And with that, 2011 ends and so does this blog. It is funny that whenever I have set out to write one of these, I don’t intend for them to be so long. But when I get started, I start thinking of little bits to add here and there and before I know it, it is massive. This being so long is why I have split the section about London gigs into two blogs. I might take a break from the London gigs and head back home to assorted Portsmouth gigs for the next post. I haven’t decided what order I will do them in at the moment.

The other parts in this series of blogs are available on this page and can be found by continuing to scroll downwards, by the links on the right hand side of the page or by clicking these really helpful links:
Part One – The Wedgewood Rooms
Part Two – Stadium and Outdoor Shows
Part Three – Festival Sets

Until next time!

Wednesday, 13 April 2016

A Decade Of Gigs Part Three - Festival Sets

This blog is the next installment in my decade of gigs series and is all about festival headliners. Just like in the previous blog, I’ve not included everything as I’d be here for weeks writing this blog. There are a fair few entries I’ve picked for this blog so the way this will work is in a simple list format – Band, Festival and Year, Discussion with some bits and pieces around that. I should probably warn all reading at this point that there will be a lot of words about Metallica scattered through this blog. Before I start with the words, I want to include a photo from my big black book of tickets which is all of the festival wristbands I have kept (which I’m sure is all of them that gave a wristband).

I will be doing this in chronological order. Unlike the last two blogs, I actually start in the first year of my decade which is 2006. The first festival I went to was Download 2006. The first thought when reflecting back on that festival is just how bloody hot it was that weekend.
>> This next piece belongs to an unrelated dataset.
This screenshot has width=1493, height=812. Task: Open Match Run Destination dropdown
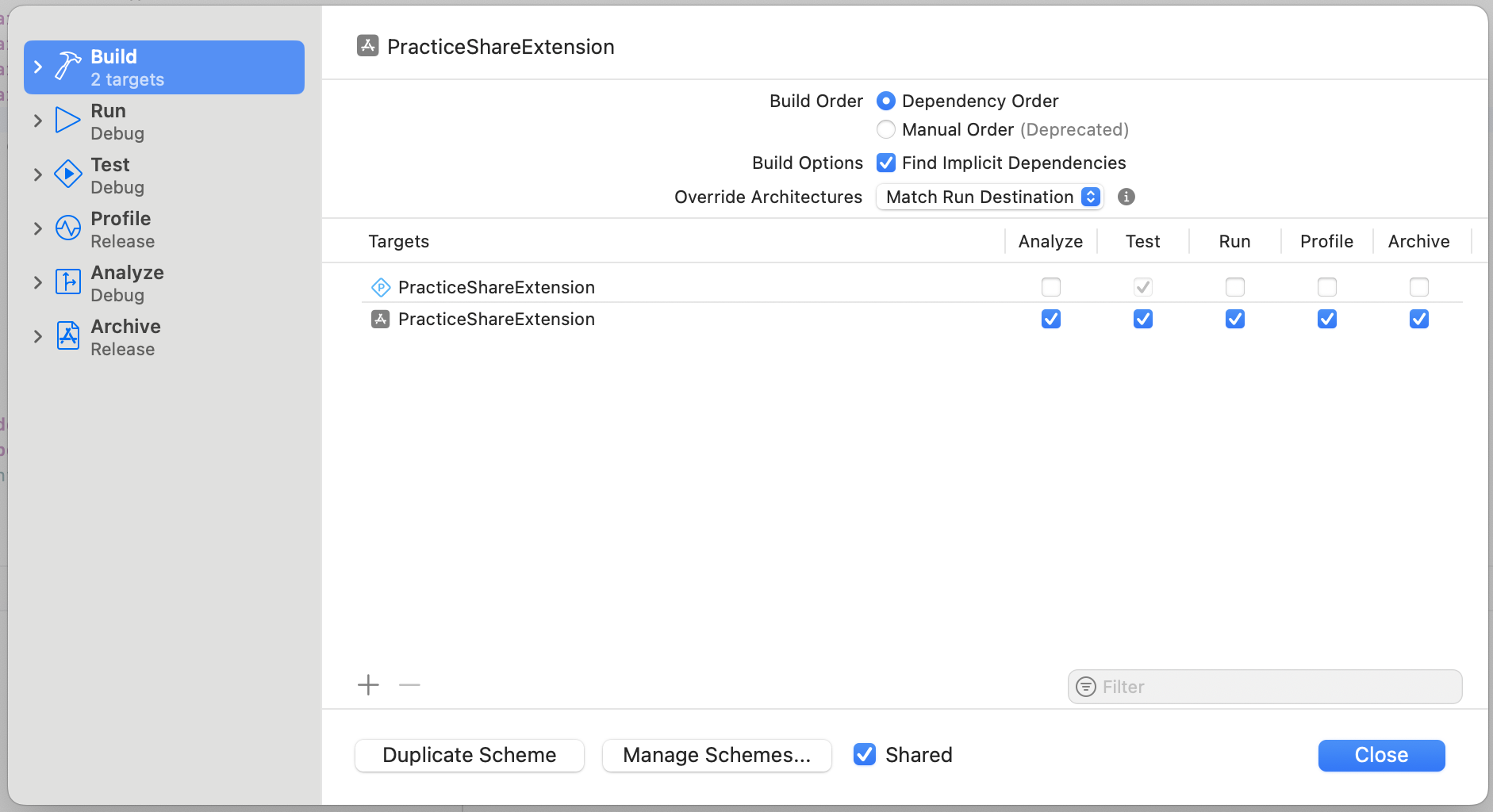tap(989, 197)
My main complaint about festivals over the years has been about shitty weather. Download 2006 gets mentioned because it is at the complete other end of the scale in terms of weather. My main expense of the weekend was water (didn’t know they had free water taps available) and 3 of us were all camped in one 4 man tent. I’ve never repeated that since and on reflection, given how hot it was, that was a big error. Anyway, bands!

Strapping Young Lad – Download 2006 – The first great band I saw at Download 2006. I had no idea what to expect with them. They certainly weren’t a disappointment that’s for sure. Despite the fact they weren’t the first band I saw at Download, they were the first set I really enjoyed.
Tool – Download 2006 – The Friday night headliner. I really enjoyed their set and would definitely go to see them again still (I don’t think they’ve toured the UK certainly in the last 8 years). The sun going down took away from their show a bit I think. Not too much, but if you watch a video of them playing indoors, you’ll get what I mean.
Metallica – Download 2006 – This was my first time seeing Metallica and they played Master of Puppets in full – I mean mother of god! I’ve seen them 11 times in total and whilst I have seen them perform better in terms of a live act – this set remains very special to me. Once again, Puppets in full. I could easily launch into a discussion as to whether Puppets is my favourite Metallica album here, but I’ll resist. Another day perhaps!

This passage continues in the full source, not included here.